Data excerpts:
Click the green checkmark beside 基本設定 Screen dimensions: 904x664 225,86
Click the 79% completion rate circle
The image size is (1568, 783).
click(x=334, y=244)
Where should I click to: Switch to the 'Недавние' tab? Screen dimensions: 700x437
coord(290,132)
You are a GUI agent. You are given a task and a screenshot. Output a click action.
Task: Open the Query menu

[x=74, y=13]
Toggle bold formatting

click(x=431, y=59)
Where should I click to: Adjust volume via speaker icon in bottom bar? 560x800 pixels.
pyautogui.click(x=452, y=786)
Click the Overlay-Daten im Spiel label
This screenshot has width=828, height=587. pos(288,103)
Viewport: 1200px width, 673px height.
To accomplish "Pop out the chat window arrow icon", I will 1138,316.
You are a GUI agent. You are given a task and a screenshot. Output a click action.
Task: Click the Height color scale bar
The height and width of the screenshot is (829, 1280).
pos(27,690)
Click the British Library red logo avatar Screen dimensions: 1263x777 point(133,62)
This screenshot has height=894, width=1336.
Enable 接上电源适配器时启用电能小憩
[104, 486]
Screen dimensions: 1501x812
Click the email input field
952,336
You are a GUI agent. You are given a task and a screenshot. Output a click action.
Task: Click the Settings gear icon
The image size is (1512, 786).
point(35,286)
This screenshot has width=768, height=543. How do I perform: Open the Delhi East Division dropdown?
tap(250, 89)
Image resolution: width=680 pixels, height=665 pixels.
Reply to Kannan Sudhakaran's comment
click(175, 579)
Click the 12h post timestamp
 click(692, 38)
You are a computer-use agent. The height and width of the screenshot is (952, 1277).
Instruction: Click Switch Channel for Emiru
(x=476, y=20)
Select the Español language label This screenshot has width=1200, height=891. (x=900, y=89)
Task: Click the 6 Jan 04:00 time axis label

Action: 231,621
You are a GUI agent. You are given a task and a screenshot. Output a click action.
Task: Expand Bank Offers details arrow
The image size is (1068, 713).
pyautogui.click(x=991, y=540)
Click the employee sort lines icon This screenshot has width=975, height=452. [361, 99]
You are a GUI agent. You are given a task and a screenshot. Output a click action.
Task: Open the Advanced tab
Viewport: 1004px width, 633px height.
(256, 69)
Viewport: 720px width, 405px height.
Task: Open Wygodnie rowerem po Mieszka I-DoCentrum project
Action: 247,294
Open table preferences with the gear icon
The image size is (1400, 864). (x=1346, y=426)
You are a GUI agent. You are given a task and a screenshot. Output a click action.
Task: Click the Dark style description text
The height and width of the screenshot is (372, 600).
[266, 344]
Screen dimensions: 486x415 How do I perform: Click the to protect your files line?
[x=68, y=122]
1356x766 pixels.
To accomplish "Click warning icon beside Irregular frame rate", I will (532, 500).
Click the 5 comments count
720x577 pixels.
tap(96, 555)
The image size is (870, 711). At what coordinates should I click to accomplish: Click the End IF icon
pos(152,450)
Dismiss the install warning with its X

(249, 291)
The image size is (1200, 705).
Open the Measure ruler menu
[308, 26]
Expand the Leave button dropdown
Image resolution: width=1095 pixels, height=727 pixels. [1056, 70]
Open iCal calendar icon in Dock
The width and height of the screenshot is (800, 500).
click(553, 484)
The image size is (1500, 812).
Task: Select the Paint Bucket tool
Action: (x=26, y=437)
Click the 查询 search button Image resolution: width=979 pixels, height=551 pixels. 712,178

→ Problem description
Every record must be set down again exactly.

→ Solution below
Click the green checkmark beside 基本設定 Screen dimensions: 904x664 225,86
Click the 79% completion rate circle
The image size is (1568, 783).
click(x=334, y=244)
Where should I click to: Switch to the 'Недавние' tab? Screen dimensions: 700x437
coord(290,132)
You are a GUI agent. You are given a task and a screenshot. Output a click action.
Task: Open the Query menu

[x=74, y=13]
Toggle bold formatting

click(x=431, y=59)
Where should I click to: Adjust volume via speaker icon in bottom bar? 560x800 pixels.
pyautogui.click(x=452, y=786)
Click the Overlay-Daten im Spiel label
This screenshot has width=828, height=587. pos(288,103)
Viewport: 1200px width, 673px height.
To accomplish "Pop out the chat window arrow icon", I will 1138,316.
You are a GUI agent. You are given a task and a screenshot. Output a click action.
Task: Click the Height color scale bar
The height and width of the screenshot is (829, 1280).
pos(27,690)
Click the British Library red logo avatar Screen dimensions: 1263x777 point(133,62)
This screenshot has height=894, width=1336.
Enable 接上电源适配器时启用电能小憩
[104, 486]
Screen dimensions: 1501x812
Click the email input field
952,336
You are a GUI agent. You are given a task and a screenshot. Output a click action.
Task: Click the Settings gear icon
The image size is (1512, 786).
point(35,286)
This screenshot has width=768, height=543. How do I perform: Open the Delhi East Division dropdown?
tap(250, 89)
Image resolution: width=680 pixels, height=665 pixels.
Reply to Kannan Sudhakaran's comment
click(175, 579)
Click the 12h post timestamp
 click(692, 38)
You are a computer-use agent. The height and width of the screenshot is (952, 1277).
Instruction: Click Switch Channel for Emiru
(x=476, y=20)
Select the Español language label This screenshot has width=1200, height=891. (x=900, y=89)
Task: Click the 6 Jan 04:00 time axis label

Action: 231,621
You are a GUI agent. You are given a task and a screenshot. Output a click action.
Task: Expand Bank Offers details arrow
The image size is (1068, 713).
pyautogui.click(x=991, y=540)
Click the employee sort lines icon This screenshot has width=975, height=452. [361, 99]
You are a GUI agent. You are given a task and a screenshot. Output a click action.
Task: Open the Advanced tab
Viewport: 1004px width, 633px height.
(256, 69)
Viewport: 720px width, 405px height.
Task: Open Wygodnie rowerem po Mieszka I-DoCentrum project
Action: 247,294
Open table preferences with the gear icon
The image size is (1400, 864). (x=1346, y=426)
You are a GUI agent. You are given a task and a screenshot. Output a click action.
Task: Click the Dark style description text
The height and width of the screenshot is (372, 600).
[266, 344]
Screen dimensions: 486x415 How do I perform: Click the to protect your files line?
[x=68, y=122]
1356x766 pixels.
To accomplish "Click warning icon beside Irregular frame rate", I will (532, 500).
Click the 5 comments count
720x577 pixels.
tap(96, 555)
The image size is (870, 711). At what coordinates should I click to accomplish: Click the End IF icon
pos(152,450)
Dismiss the install warning with its X

(249, 291)
The image size is (1200, 705).
Open the Measure ruler menu
[308, 26]
Expand the Leave button dropdown
Image resolution: width=1095 pixels, height=727 pixels. [1056, 70]
Open iCal calendar icon in Dock
The width and height of the screenshot is (800, 500).
click(553, 484)
The image size is (1500, 812).
Task: Select the Paint Bucket tool
Action: (x=26, y=437)
Click the 查询 search button Image resolution: width=979 pixels, height=551 pixels. 712,178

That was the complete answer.